And netgraph  can find new both _*wan0bridge *_and _*ng0_httpd*_ generated.

Next step, configurate default gateway.
I known all of googled tutorial's upstream interface is static IP.
But my server use  *pusedo *static IPv4.
I have no idea configre it and stopped here.

Can help me if possible?
Thanks all very much.


----------



## mickey (Feb 9, 2019)

First off, I don't know much about jails, so I'm not sure how much help I can provide regarding that matter. I have been using DSL PPPoE dialup for years though (i use ppp(8) from base system) and I can't help it, but something with your interface configuration looks off to me.

You say wan0 is a physical interface connected to your VDSL modem. Then the only thing ever using that interface should be net/mpd5 for sending/receiving PPPoE encapsulated frames from/to your modem. Unless you want to be able to access the modem's web/telnet based configuration, this interface probably doesn't even need an IP address assigned. For all other intents and purposes your 'internet interface' is the virtual interface created by net/mpd5.
Your public IPv4 and IPv6 addresses reside on different interfaces, which I think is wrong. The IPv4 address is automatically negotiated by net/mpd5 using PPP/IPCP and correctly gets assigned to your ng0 interface. PPP should also negotiate a link-local IPv6 address using IPV6CP and assign it to the ng0 interface. Your public IPv6 address can either be negotiated via SLAAC (for this to work you need to set 'ipv6_cpe_wanif=ng0' in /etc/rc.conf - see rc.conf(5)) and/or using `dhcp6c` (in this case `dhcp6c` should assign the IPv6 address to the ng0 interface, not wan0 - check your /usr/local/etc/dhcp6c.conf).
Your default route for IPv4 and IPv6 should automatically get set up by net/mpd5 whenever needed, unless you specifically configured it not to.
In your jail.conf (exec.prestart) you use interface wan0, which doesn't seem right (See 1.)


----------



## epopen (Feb 12, 2019)

mickey said:


> First off, I don't know much about jails, so I'm not sure how much help I can provide regarding that matter. I have been using DSL PPPoE dialup for years though (i use ppp(8) from base system) and I can't help it, but something with your interface configuration looks off to me.
> 
> You say wan0 is a physical interface connected to your VDSL modem. Then the only thing ever using that interface should be net/mpd5 for sending/receiving PPPoE encapsulated frames from/to your modem. Unless you want to be able to access the modem's web/telnet based configuration, this interface probably doesn't even need an IP address assigned. For all other intents and purposes your 'internet interface' is the virtual interface created by net/mpd5.
> Your public IPv4 and IPv6 addresses reside on different interfaces, which I think is wrong. The IPv4 address is automatically negotiated by net/mpd5 using PPP/IPCP and correctly gets assigned to your ng0 interface. PPP should also negotiate a link-local IPv6 address using IPV6CP and assign it to the ng0 interface. Your public IPv6 address can either be negotiated via SLAAC (for this to work you need to set 'ipv6_cpe_wanif=ng0' in /etc/rc.conf - see rc.conf(5)) and/or using `dhcp6c` (in this case `dhcp6c` should assign the IPv6 address to the ng0 interface, not wan0 - check your /usr/local/etc/dhcp6c.conf).
> ...


Hi mickey
Thanks your post 
About public IPv4 and IPv6 addresses reside on different interface, because I could get it from ISP by net/dhcp6.
But `dhcp6c` couldn't assign it to ng0 interface, wan0 could.

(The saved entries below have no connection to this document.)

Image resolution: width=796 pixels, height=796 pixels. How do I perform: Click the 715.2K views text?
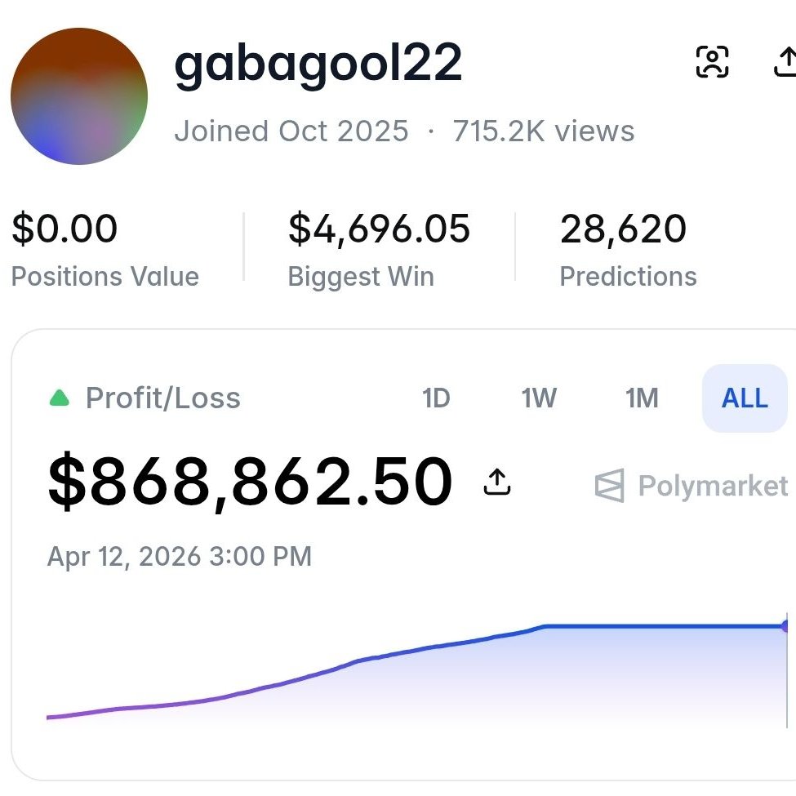point(544,131)
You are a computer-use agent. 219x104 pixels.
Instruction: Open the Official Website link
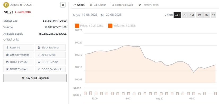tap(19, 55)
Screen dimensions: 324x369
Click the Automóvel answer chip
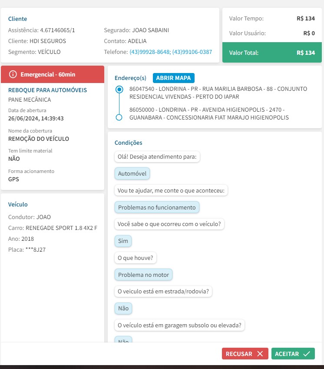(132, 174)
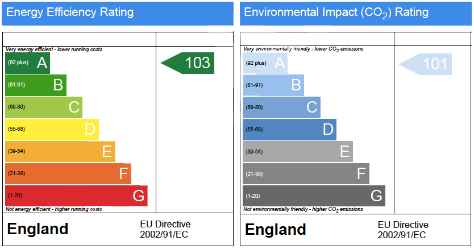The width and height of the screenshot is (474, 249).
Task: Click the Environmental Impact (CO2) Rating header
Action: pyautogui.click(x=356, y=13)
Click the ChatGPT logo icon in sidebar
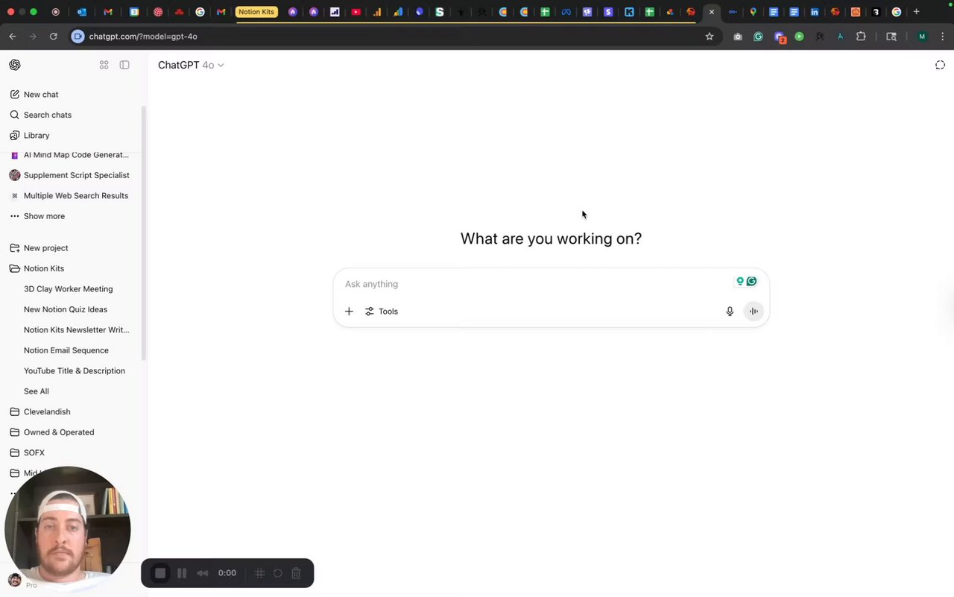Image resolution: width=954 pixels, height=597 pixels. (15, 65)
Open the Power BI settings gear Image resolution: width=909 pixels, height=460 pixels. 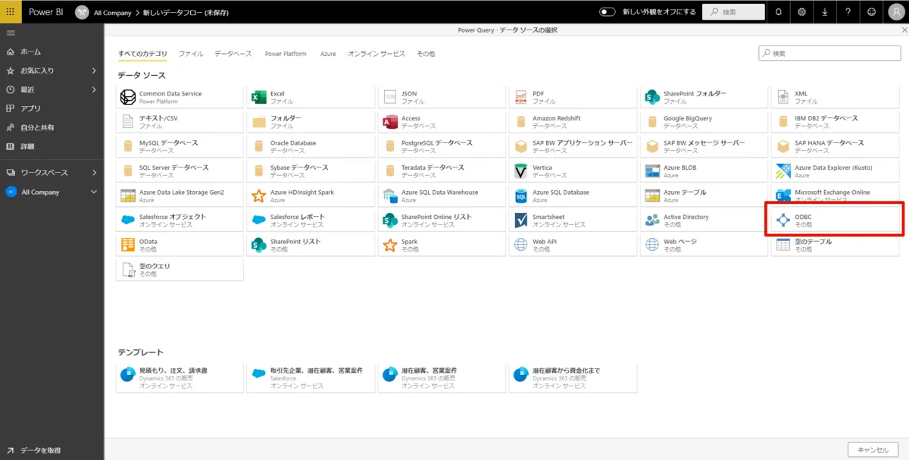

IPv6 addresses assigned to ng0 interface after your suggested 'ipv6_cpe_wanif=ng0' added.
Thanks you very much.


----------



## mickey (Feb 12, 2019)

epopen said:


> About public IPv4 and IPv6 addresses reside on different interface, because I could get it from ISP by net/dhcp6.
> But `dhcp6c` couldn't assign it to ng0 interface, wan0 could.
> 
> IPv6 addresses assigned to ng0 interface after your suggested 'ipv6_cpe_wanif=ng0' added.



So your ng0 interface now gets an IPv6 address? Is it a different IPv6 prefix than the one assigned to wan0? What does the output of `ifconfig ng0` and `ifconfig wan0` and your /usr/local/etc/dhcp6c.conf look like now? I suspect that your ng0 interface now gets an IPv6 address via SLAAC from your ISPs router advertisments, and unless you need additional IPv6 prefixes (say for computers connected to your LAN/WLAN - which of course would imply that this machine is actually a router and not just a server) you don't even need to use dhcpv6 at all.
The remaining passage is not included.